Monday, April 9, 2012

The day death lost its sting

I know of nothing that inspires optimism more than Easter; the resurrection of Jesus - the day humanity's greatest enemy, death, lost its sting.

Years ago, I lived with medics that turned their home into a clinic because there was none in the neighbourhood. Once or twice a week, someone in critical condition would be ferried in mostly on a stretcher.

O grave where is thy victory?
I was a keen boy that secretly watched the terrors of day and night as men and women fought long for their lives. The battle often involved kicking and heaving and jerking and guttural groaning and the white part in the eye exerting its prominence oddly while foam popped from somewhere to wreath the mouth. Then the grim reaper would finally win, and silence, as sobering as I can feel it even now, ensued shortly before it was cut through with wailing and screams of grief from the relatives of the departed.

Weeks on end, I had trouble sleeping as episodes of the dying man obstinately replayed in my mind leaving me with unspeakable fright. I didn't want to die like men I had watched die yet I knew that one day whether I liked it or not, death and I would have to confront each other. Sometimes I would see an ugly creature with a pointed forehead written on "death" in capital letters coming for me in the dark and I would jump up with a scream of terror.

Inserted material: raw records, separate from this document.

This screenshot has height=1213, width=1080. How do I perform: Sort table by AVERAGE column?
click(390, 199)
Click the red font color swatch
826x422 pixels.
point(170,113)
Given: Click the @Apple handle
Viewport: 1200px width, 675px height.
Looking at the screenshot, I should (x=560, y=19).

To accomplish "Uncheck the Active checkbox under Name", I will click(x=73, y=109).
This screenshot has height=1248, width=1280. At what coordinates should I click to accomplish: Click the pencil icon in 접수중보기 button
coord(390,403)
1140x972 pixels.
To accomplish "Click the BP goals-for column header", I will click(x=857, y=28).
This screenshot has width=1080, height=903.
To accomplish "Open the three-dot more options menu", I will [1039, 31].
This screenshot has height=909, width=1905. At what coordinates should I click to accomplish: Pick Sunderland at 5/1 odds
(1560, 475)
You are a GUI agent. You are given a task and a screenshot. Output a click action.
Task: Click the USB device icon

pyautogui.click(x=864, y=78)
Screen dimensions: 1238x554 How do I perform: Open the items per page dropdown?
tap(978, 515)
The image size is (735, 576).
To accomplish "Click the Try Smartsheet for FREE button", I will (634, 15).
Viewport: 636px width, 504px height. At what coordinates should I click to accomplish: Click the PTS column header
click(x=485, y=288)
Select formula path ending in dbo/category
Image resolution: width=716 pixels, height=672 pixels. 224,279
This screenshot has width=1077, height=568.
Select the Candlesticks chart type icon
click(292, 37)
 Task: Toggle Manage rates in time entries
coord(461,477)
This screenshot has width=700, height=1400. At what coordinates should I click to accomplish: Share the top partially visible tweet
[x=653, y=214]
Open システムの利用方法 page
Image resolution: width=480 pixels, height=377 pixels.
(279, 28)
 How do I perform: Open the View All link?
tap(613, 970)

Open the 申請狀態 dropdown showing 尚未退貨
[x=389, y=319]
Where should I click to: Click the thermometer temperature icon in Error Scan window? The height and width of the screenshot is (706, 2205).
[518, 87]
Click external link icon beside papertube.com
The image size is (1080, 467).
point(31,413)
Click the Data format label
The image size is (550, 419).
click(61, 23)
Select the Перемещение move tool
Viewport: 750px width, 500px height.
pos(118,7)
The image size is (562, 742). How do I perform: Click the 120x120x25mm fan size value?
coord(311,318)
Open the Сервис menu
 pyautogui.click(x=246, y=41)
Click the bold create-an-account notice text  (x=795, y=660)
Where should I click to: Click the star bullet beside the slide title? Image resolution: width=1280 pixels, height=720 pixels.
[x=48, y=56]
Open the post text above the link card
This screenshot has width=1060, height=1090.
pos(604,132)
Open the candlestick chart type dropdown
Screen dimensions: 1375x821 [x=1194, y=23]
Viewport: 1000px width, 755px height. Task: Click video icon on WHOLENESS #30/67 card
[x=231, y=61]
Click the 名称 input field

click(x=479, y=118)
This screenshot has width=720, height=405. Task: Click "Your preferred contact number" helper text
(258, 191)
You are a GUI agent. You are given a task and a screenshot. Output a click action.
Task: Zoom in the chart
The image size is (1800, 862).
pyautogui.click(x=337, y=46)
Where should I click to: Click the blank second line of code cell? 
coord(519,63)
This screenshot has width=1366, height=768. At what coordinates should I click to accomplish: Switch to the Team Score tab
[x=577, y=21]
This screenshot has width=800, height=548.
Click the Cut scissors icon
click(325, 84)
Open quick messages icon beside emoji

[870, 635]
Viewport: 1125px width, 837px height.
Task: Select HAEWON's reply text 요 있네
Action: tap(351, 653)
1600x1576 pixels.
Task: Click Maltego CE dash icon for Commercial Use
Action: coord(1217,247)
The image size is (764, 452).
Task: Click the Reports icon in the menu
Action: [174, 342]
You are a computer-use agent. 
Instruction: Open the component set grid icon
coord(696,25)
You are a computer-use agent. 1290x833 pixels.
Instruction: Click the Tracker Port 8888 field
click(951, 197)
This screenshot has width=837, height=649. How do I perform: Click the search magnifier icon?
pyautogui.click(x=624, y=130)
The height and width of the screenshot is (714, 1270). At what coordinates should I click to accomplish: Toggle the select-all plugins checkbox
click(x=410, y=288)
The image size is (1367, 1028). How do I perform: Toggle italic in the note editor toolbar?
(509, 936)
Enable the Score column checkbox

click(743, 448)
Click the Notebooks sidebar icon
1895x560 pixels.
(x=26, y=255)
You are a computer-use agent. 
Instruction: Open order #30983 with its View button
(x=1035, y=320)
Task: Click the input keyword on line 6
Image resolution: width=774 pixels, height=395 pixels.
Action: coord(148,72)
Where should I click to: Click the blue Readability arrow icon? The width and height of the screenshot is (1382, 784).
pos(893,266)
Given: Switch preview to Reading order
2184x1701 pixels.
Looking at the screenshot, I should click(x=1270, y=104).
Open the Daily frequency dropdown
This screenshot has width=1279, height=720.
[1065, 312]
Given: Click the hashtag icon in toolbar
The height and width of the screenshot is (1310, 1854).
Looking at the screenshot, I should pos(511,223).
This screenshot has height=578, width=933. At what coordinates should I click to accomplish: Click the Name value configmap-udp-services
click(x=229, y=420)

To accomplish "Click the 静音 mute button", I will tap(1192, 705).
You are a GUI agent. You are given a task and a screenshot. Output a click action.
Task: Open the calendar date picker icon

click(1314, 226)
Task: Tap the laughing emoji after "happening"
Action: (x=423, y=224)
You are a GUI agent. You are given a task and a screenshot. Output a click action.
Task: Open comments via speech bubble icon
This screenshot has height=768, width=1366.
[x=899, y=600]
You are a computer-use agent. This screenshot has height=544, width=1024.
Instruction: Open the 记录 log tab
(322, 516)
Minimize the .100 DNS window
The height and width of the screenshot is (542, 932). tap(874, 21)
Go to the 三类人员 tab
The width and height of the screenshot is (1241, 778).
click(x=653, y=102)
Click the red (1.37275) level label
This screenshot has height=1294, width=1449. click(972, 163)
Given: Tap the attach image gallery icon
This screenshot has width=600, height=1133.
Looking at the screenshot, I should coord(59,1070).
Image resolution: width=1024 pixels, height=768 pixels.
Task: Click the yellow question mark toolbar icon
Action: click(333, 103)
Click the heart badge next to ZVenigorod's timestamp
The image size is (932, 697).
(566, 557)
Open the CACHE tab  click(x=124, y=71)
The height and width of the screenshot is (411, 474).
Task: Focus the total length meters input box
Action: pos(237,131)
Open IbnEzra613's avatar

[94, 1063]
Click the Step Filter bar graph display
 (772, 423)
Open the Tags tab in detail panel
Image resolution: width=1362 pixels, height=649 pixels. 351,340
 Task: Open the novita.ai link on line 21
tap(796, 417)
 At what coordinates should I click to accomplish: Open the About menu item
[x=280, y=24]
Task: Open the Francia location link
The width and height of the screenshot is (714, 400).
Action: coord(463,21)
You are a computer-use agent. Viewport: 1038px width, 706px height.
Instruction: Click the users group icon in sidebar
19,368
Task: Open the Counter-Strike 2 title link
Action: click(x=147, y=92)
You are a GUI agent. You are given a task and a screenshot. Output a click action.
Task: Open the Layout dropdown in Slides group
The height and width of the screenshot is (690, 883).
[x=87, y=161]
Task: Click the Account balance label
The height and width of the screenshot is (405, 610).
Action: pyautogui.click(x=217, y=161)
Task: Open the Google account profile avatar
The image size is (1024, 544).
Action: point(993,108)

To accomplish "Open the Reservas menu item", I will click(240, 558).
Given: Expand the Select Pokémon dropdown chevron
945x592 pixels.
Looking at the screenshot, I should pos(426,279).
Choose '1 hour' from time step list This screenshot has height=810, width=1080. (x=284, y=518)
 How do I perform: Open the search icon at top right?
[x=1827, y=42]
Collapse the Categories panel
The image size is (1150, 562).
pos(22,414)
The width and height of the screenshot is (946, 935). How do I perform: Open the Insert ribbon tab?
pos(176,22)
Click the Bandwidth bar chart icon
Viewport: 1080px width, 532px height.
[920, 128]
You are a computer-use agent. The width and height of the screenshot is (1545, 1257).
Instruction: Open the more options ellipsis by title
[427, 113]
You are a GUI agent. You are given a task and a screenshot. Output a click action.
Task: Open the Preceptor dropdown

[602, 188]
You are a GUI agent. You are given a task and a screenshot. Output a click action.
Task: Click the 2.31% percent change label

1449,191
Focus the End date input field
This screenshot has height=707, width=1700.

When I discovered much later that one of the authors I read as an adolescent, Steven King, was as well terrified and fascinated by death so much that he was convinced he would not live beyond the age of 20, I was relieved. And at the university, I heard an Easter sermon based on the resurrection of Jesus Christ, and inspired by 1 Corinthians 15, titled, "Death, where is your sting?" in which the preacher argued that for believers, death is just a harmless shadow, and a path to eternal bliss, since Christ conquered it when he rose from the grave three days after burial.

The optimist was fascinated; his fears vanished once and for all. I have since had great times mocking death with these beautiful lines from English poet Alexander Pope: "O grave! where is thy victory?/ O death! where is thy sting?"